Information provided →
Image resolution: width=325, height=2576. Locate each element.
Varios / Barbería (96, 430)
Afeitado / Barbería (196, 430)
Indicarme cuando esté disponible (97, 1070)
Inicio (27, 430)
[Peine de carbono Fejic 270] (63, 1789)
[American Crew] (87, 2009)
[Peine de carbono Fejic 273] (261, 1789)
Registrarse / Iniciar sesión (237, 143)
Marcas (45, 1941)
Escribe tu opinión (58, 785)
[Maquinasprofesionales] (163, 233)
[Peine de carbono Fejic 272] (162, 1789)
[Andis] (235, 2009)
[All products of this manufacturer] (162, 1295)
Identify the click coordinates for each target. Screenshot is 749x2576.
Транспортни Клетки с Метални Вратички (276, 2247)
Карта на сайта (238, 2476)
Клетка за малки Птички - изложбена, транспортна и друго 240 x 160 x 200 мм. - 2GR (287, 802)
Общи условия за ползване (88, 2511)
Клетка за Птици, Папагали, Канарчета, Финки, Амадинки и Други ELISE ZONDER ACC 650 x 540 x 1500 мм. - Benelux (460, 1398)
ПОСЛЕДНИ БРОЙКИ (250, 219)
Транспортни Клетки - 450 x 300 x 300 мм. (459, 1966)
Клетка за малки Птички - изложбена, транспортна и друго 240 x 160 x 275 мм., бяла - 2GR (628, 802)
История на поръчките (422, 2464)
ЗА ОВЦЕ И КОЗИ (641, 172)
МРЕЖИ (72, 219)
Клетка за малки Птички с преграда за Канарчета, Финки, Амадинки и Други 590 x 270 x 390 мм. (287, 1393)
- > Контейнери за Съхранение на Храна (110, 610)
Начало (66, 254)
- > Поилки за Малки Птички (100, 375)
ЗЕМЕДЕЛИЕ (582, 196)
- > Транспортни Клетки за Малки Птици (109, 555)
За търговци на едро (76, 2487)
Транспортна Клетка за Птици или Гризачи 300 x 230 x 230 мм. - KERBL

To do → Whenever "each" shows up in a line of the listing, copy that whole line.

Response area →
Image resolution: width=325, height=2576. Locate each element.
Identify the click coordinates for each target. Screenshot is 749x2576.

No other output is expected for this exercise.